МАСКА ПУШКИНА: Пушкин ли я? У меня Моцарт говорил по-русски, словами гений изливал — не насвистеть ли и мне свою арию?
МАСКА: Разве зимующий первую зиму щенок не констатирует с грустью, что жизнь не так весела, зелена и во всех мелких горестях легко терпима, как совсем недавно прошедшие денечки, — и вот оно что, оказывается, надвигается, надвинулась и конца, совершенно очевидно, иметь не будет. Даже и вслед пришедшие новым летом представления о жизни его будут превратны: он посмеется над своим пессимизмом, уступчивым пред неприятной эпизодой. Цикличность и сменяемость откроется ему сезона через два — по такой пропорции и человеческий век надо считать: младенчество, горькое ученичество, новые надежды самостоятельной юности, опыты поживших… Кто объяснит Пушкину, что эта глыба скепсиса и цинизма — я — не все, что есть в этом мире? Я-то, оглядевшись, это знал.
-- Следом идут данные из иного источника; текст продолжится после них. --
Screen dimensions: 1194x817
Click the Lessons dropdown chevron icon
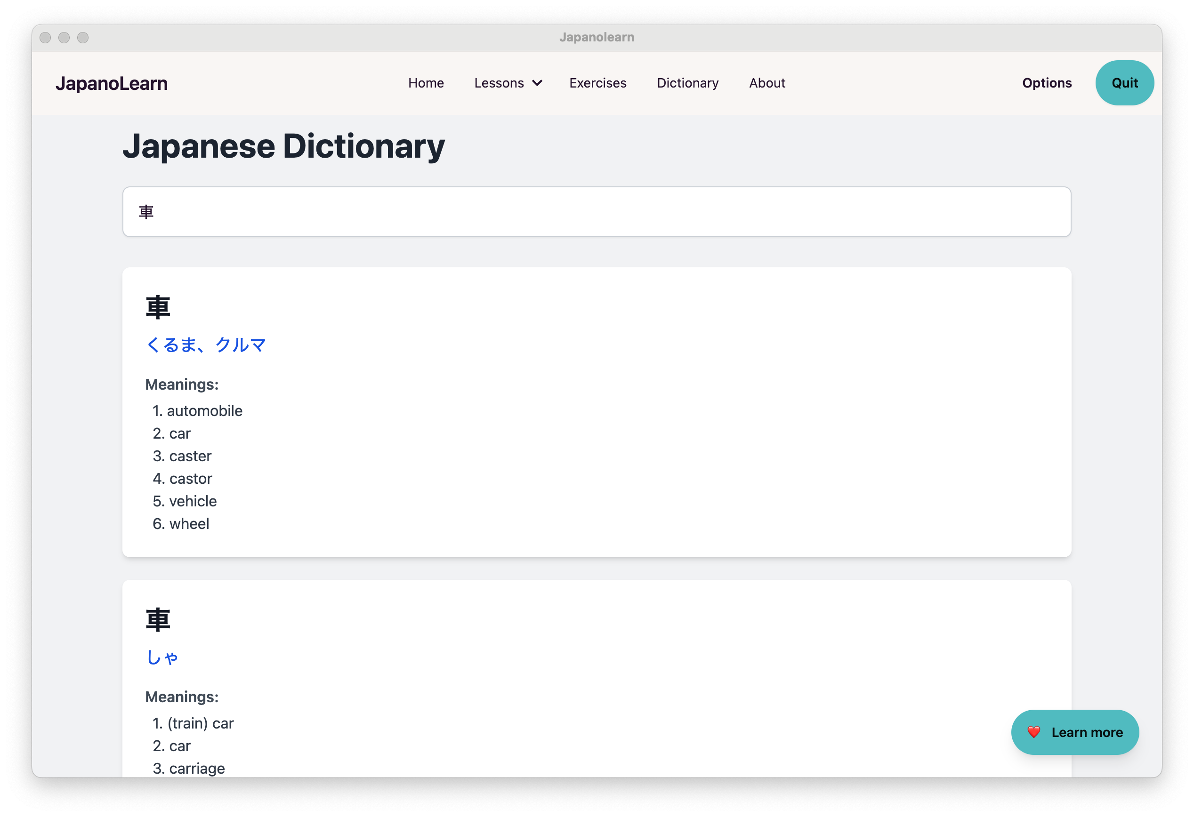(x=537, y=83)

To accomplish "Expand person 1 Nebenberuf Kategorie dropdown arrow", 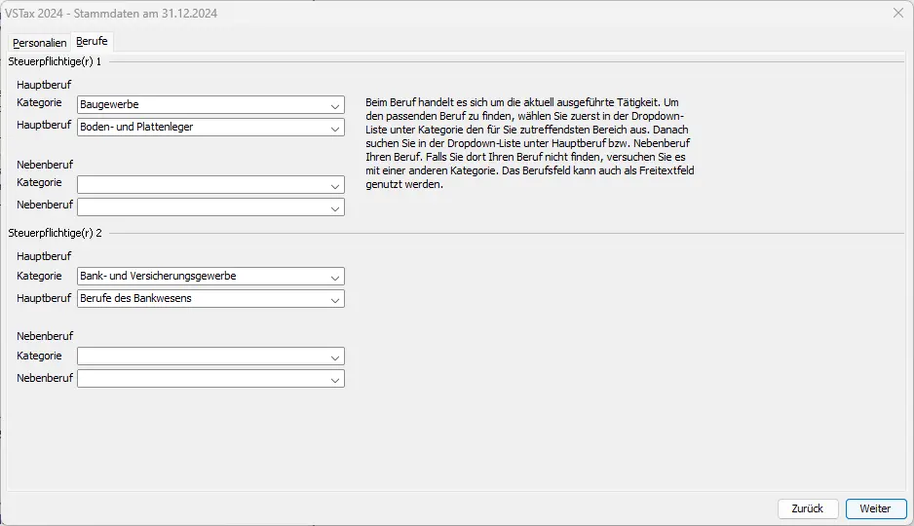I will pos(335,185).
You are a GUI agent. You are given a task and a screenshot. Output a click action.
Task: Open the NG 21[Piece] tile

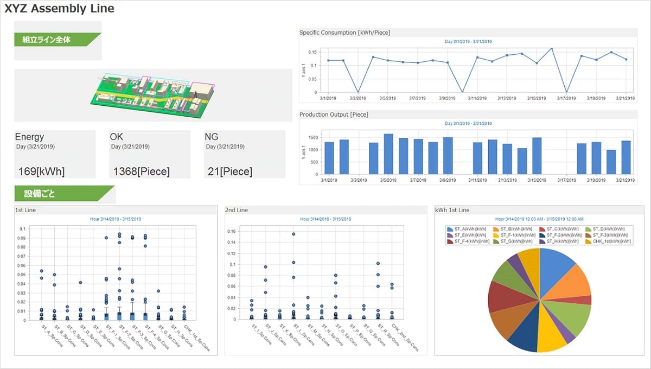tap(244, 154)
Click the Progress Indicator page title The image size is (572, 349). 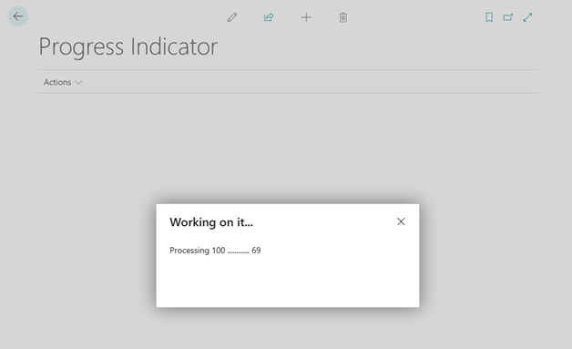point(128,47)
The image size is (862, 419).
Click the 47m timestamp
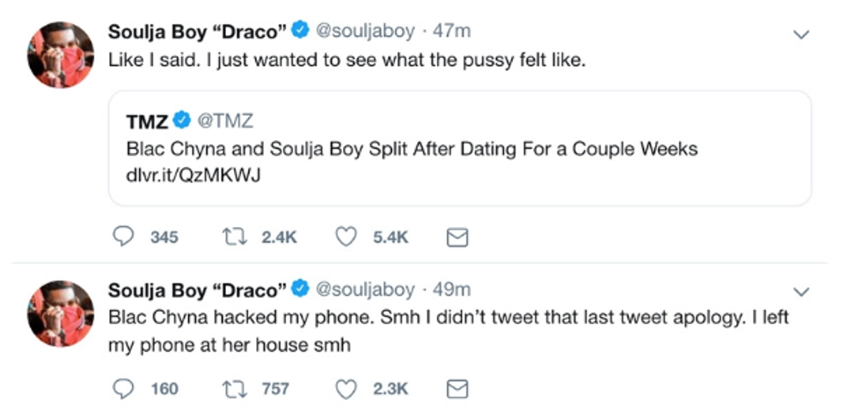click(x=453, y=31)
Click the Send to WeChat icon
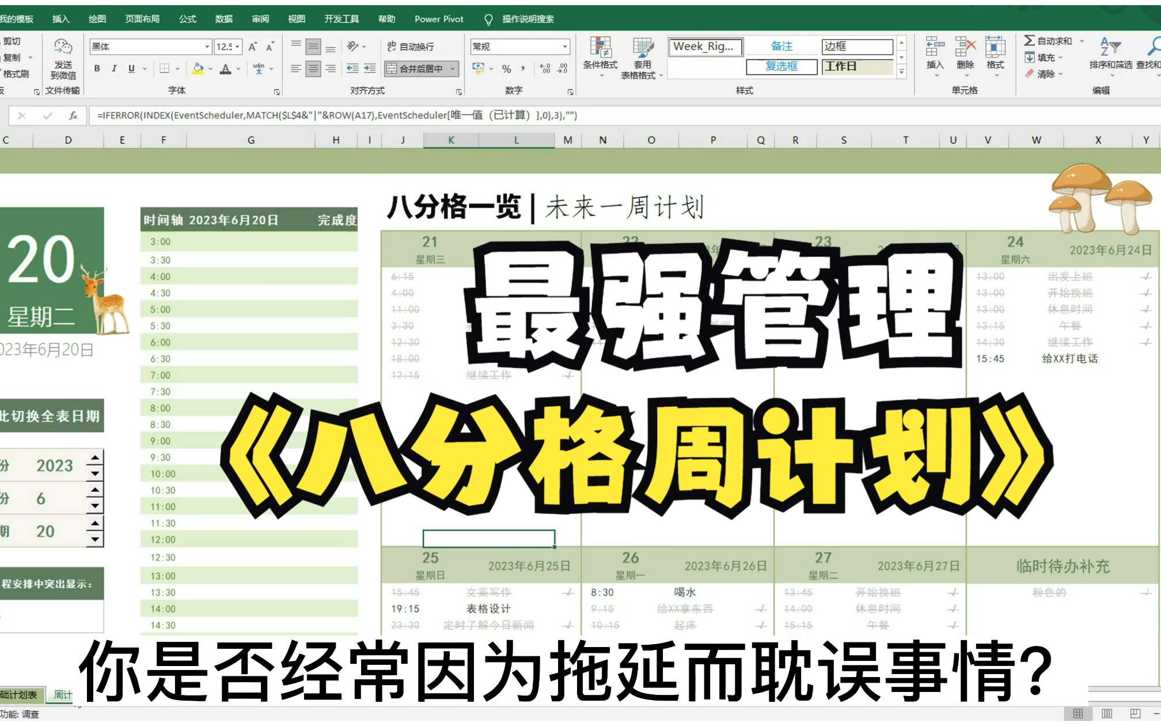Screen dimensions: 1161x726 tap(63, 48)
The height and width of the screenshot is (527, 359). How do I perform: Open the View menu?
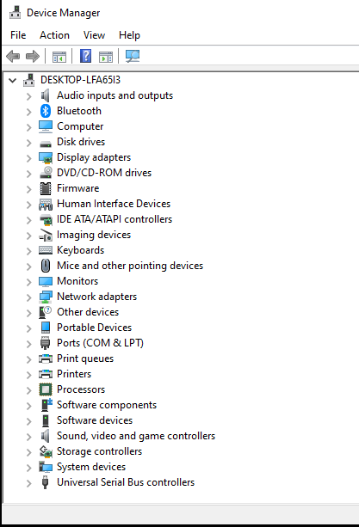pyautogui.click(x=94, y=35)
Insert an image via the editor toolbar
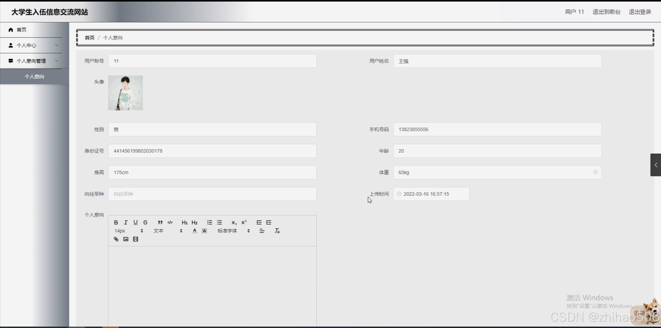The image size is (661, 328). point(126,239)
Но кто, если его поощряет юный, с восторгом внимающий Пушкин, рискнет переменить свои взгляды и ринуться в поиски с ним вместе — в поиски, где он прежде всего потеряет гигантскими шагами шагающего смело Пушкина, а заодно и свой уже насиженный, не всегда правильно — уж знамо, — устроенный мирок.
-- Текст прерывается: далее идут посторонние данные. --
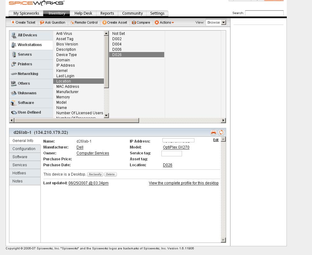Refresh the d26lab-1 device panel
Viewport: 312px width, 255px height.
221,132
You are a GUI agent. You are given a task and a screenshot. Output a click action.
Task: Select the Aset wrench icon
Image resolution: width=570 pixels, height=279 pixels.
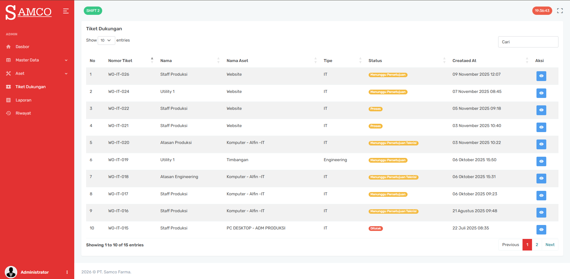pyautogui.click(x=9, y=73)
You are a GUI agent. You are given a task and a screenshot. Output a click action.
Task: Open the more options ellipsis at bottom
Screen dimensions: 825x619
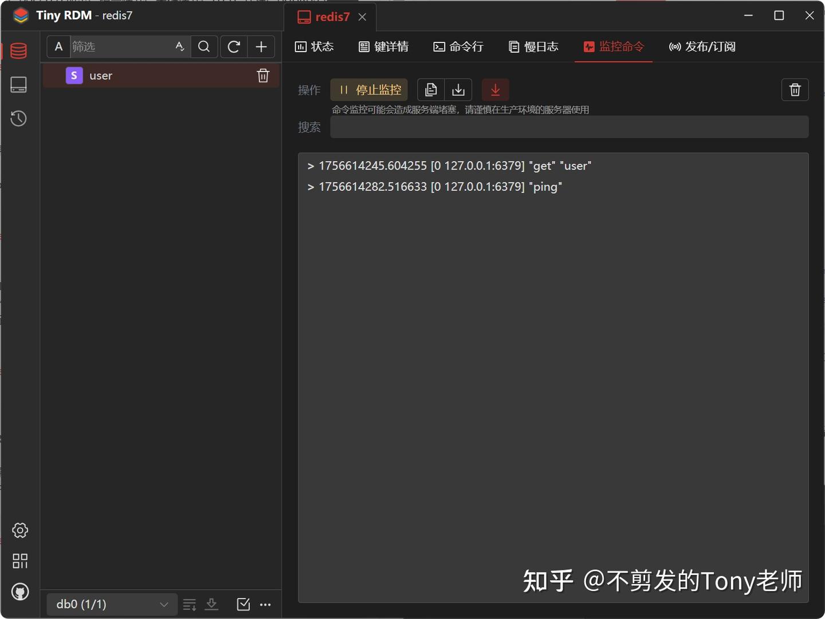click(x=265, y=604)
Пушкин не видел синя моря, полуденной волны. Горизонты Петербурга, стремящиеся к линии, — нарисованный город на плоскость бумажного листа и собирался лечь — сравните с громоздко, фантастически — фантазия каждого синьора, владельца, не архитектора! — нагроможденными башнями Флоренции. Всего через пару веков города будут нивелироваться — во Флоренции башни спилят, в Петербурге понатащат, но город от города отличаться не перестанет, и петербуржец, если захочет город свой нарисовать, потребует лист ватмана широкий, вытянутый, карандаш возьмет в руку поудобнее, не акценты вбрасывать, а мощную, тяжкую подушку основной застройки — шайбу, голландскую забаву вперед всего нарисует. Хватит листа — сведет абрис окраины на нет, на плоскость строгой балтийской воды. Море то даже не мрачно, так плоско, так мелководно, что белесое небо отражается в нем без мрачных теней, той же блеклой замытостью, выйти-то можно и на его брег, и оно катит свою выцветшую рябь куда-то в дальние страны, в бескрайние океаны, полные кораблей с учеными капитанами. Поработав воображением, можно и эту Маркизову лужу за сине море признать — но это не дар, не подарок. Не подарок и черное Черное море Одессы. Разве пристало морю в глиняных берегах стоять? После дней прекрасных погод, под первым ветерком, не зачерпывающем еще до дна, чуть синеют легкие гребешки, а так — мокрой, в кляр замешенной землей бьется у берега — не различишь. Выйти в то море — на то оно и ЧЕРНОЕ, известных слоев жизни нет под поверхностью, не светится, не играет. Дядька Черномор — не моря родственник — моритель. Пушкину бы Средиземноморье посмотреть, синеву, лазурь, играющие просто так волны.